The boy most likely wouldn’t notice the magic was gone, but for Eli magic meant survival: from just this fragment, he would be able to cover at least a month’s rent, maybe a couple of weeks of credit on his Oyster card, and at least a momentary reprieve from the sinking sand of financial instability that he was constantly up to his neck in.

“We should probably get out of here, then,” said Sunny, yawning. “There are some drunk guys inside who are going to be realizing any second now that they no longer have their wallets.”

Eli rolled his eyes, but it wasn’t like he could comment. He was just as much a thief as she was.

Eli had always thought of London as two halves. There was the tedium of everyday London that most people existed in, full of commuters, coffee shops, and tourist traps. Then there was the secret side of the city, full of winding, serpentine streets and back-alley bargains. This was a London you only knew if it ran in your blood.

Pam’s West Indian Takeaway was one of those places. Far enough off Camden High Street that it was easy to miss, it was nestled between a vegan sandwich shop–cum–tattoo parlor and a record store that, as far as Eli could tell, only sold obscure Serbian jazz on vinyl.

In truth, this was the side of London that he loved. Not the sleek gray industrialism of Zone One, full of overpaid suits and twentysomething upstart gentrifiers. For Eli, this was home. Corner shops next to kebab shops next to unisex barbers. Nail shops next to chicken shops next to funeral homes. It was the outer crust. He liked that everyone here knew what it was to be on the outside.

Pam’s, in particular, was a place of in-betweens. The magic of the restaurant, like a lot of places in London, lay in the fact that it existed just outside linear time. Eli didn’t understand the technicalities of it, honestly. Sunny had attempted to explain it once, but since she had the unfortunate habit of lying compulsively for the fun of it, Eli wasn’t sure how far he could believe her.

Still, he’d figured out the basics. Pam’s was a sanctuary. If you knew the right spells and which doors to use them on, you could even enter at any time of the day, stay for as long as you liked.
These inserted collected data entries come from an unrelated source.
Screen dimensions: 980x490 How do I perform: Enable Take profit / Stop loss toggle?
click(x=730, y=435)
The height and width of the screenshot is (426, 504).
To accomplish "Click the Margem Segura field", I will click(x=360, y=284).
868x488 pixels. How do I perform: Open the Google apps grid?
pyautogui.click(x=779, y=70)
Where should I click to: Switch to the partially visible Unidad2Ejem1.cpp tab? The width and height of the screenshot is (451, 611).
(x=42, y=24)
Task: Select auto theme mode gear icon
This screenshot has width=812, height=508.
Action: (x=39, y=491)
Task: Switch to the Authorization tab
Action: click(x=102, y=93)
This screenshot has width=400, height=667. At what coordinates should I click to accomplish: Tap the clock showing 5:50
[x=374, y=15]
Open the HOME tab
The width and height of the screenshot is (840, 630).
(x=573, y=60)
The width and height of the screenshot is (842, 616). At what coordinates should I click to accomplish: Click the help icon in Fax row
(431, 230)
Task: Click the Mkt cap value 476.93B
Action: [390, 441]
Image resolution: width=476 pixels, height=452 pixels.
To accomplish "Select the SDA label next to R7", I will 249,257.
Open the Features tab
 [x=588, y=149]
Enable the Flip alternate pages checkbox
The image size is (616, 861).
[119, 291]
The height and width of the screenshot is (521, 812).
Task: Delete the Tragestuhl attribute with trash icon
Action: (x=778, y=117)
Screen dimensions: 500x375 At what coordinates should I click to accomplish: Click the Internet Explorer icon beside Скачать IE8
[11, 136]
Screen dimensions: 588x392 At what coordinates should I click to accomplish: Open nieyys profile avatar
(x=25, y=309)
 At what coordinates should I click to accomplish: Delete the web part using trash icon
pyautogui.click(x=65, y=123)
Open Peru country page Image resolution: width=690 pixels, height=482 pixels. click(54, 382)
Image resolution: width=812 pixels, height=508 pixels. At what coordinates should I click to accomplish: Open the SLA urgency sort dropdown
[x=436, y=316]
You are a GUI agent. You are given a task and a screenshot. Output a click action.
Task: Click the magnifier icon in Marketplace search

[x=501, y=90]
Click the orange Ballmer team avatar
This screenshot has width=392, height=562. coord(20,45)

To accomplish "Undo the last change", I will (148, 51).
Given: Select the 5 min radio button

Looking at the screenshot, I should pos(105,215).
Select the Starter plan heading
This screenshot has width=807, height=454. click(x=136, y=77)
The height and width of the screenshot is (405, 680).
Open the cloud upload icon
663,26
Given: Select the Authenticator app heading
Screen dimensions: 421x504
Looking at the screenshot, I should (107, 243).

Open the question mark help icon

For Eli, it was home. The top two floors had been converted into flats, and Eli and Sunny each rented a room from Pam for half the market price, under the condition that they spend their free time downstairs washing dishes and folding pastries. It was, objectively, a bit of a fixer-upper—there was water damage in almost every room, the smell of food permeated the walls, and it was somehow both freezing in the winters yet suffocatingly hot in the summer—but Eli had grown fond of it. It was a place that was theirs.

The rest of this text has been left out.